13 Abgesehen davon war auch die Annahme von Fluchtgefahr, der nur durch Verhängung von Schubhaft und nicht auch durch ein gelinderes Mittel begegnet werden könne, im Bescheid des BFA vom 2. Februar 2022 nicht nachvollziehbar begründet. Das BFA erachtete beim Revisionswerber, der während des laufenden Asylverfahrens im Grundversorgungsquartier festgenommen und über den unmittelbar nach Entlassung aus der Untersuchungshaft die Schubhaft verhängt wurde, die Fluchtgefahrtatbestände des § 76 Abs. 3 Z 3 und Z 9 FPG als erfüllt.

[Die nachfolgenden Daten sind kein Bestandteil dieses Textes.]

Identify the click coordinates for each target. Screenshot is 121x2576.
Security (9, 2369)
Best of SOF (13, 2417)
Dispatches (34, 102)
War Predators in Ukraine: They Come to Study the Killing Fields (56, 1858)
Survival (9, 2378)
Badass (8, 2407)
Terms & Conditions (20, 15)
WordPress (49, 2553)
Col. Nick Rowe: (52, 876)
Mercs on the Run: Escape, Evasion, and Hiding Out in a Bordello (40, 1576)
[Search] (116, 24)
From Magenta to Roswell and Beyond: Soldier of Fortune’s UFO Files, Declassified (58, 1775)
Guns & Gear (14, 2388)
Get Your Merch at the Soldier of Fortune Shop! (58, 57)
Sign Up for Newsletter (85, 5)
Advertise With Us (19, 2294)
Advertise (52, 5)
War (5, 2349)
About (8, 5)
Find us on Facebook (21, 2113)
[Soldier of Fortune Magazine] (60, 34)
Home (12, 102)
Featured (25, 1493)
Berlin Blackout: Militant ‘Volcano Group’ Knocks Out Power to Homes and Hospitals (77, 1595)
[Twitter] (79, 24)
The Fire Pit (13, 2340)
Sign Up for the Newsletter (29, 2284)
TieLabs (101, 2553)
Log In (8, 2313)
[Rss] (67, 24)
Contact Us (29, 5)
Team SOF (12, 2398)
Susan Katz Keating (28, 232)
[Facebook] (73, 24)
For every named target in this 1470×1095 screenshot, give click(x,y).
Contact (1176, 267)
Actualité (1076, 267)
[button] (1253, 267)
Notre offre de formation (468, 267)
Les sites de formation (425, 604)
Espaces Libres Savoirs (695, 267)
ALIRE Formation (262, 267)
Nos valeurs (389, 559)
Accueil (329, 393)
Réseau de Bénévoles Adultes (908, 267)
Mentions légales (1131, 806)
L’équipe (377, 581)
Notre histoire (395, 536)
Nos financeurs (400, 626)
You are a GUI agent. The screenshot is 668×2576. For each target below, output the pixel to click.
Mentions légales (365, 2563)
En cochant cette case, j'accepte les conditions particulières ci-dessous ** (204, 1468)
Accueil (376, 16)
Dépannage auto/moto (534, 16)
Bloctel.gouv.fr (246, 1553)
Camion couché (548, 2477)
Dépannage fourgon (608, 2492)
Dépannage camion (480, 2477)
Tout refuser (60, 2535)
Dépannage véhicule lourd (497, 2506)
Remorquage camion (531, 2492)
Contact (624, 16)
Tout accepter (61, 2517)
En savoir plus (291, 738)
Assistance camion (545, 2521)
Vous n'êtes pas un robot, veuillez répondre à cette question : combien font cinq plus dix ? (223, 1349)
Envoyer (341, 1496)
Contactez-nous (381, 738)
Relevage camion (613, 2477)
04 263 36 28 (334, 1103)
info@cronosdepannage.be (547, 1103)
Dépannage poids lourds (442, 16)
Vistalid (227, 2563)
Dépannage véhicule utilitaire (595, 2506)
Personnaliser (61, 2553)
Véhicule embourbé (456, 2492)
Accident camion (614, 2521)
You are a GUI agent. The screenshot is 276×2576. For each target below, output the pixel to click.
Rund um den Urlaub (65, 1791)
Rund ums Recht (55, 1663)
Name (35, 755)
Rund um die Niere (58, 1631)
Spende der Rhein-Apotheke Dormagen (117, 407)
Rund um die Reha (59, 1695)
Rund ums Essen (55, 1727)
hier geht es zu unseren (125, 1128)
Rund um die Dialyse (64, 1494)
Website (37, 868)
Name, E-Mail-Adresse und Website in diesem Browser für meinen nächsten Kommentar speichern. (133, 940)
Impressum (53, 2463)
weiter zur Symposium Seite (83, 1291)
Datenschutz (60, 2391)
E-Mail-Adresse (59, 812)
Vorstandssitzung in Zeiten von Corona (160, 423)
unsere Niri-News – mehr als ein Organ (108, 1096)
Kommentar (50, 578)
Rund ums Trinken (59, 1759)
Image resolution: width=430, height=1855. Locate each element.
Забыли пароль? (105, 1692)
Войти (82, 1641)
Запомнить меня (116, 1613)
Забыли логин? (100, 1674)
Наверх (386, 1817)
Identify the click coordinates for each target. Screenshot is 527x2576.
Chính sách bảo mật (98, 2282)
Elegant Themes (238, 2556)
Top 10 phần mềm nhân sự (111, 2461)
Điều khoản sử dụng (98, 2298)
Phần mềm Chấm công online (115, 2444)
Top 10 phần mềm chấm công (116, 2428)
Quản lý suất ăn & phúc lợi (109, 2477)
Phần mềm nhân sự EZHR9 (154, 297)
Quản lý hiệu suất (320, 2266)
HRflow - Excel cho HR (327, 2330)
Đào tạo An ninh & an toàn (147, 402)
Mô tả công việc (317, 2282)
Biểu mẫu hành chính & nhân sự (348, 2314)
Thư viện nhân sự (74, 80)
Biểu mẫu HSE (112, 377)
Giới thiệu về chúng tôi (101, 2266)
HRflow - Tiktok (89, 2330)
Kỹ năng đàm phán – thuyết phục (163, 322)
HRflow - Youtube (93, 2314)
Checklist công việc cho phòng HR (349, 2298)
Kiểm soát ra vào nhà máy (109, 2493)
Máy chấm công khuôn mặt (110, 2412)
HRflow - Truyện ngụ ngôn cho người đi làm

14 Dazu ist festzuhalten, dass das Bestehen einer durchsetzbaren aufenthaltsbeendenden Maßnahme für die Annahme von Fluchtgefahr (für sich betrachtet) nicht ausreicht (vgl. etwa VwGH 16.4.2021, Ra 2020/21/0498, Rn. 8, mit Hinweis auf VwGH 11.5.2017, Ro 2016/21/0021, Rn. 30), und dass Mittellosigkeit und fehlende soziale Integration in Bezug auf (noch nicht lange aufhältige) Asylwerber, die Anspruch auf Grundversorgung haben, allein noch keine tragfähigen Argumente für das Bestehen eines „Sicherungsbedarfs“ sind (vgl. erneut VwGH 11.5.2017, Ro 2016/21/0021, nunmehr Rn. 31, mwN). Dies erkannte das BVwG zwar teilweise, begründete das Vorliegen von Fluchtgefahr dann aber mit Aspekten, die in zeitlicher Hinsicht für den hier maßgeblichen, auf den Zeitpunkt der Erlassung des Schubhaftbescheides vom 2. Februar 2022 abstellenden Beurteilungshorizont (siehe Rn. 10) noch keine Rolle spielen konnten (missbräuchliche Stellung eines Folgeantrages auf internationalen Schutz am 10. Februar 2022, nachdem bereits eine durchsetzbare aufenthaltsbeendende Maßnahme bestand, Hungerstreik ab dem 18. Februar 2022, Zustellung des Bescheides über die Aberkennung des Anspruches auf Grundversorgung am 22. Februar 2022). Vor diesem Hintergrund vermochte das vom Revisionswerber in seiner Vernehmung am 2. Februar 2022 zusätzlich zur ausdrücklichen Bitte, ihn freiwillig in sein Herkunftsland zurückkehren zu lassen artikulierte Ersuchen, ihn nach Italien reisen zu lassen, für sich genommen ebenso wenig Fluchtgefahr zu begründen, wie die nicht näher konkretisierte Feststellung, dass er bereits im Jahr 2019 einmal unrechtmäßig nach Österreich ein- und wiederausgereist sei. Auch diese wesentlichen Begründungsmängel des Schubhaftbescheides vom 2. Februar 2022 wären vom BVwG aufzugreifen gewesen.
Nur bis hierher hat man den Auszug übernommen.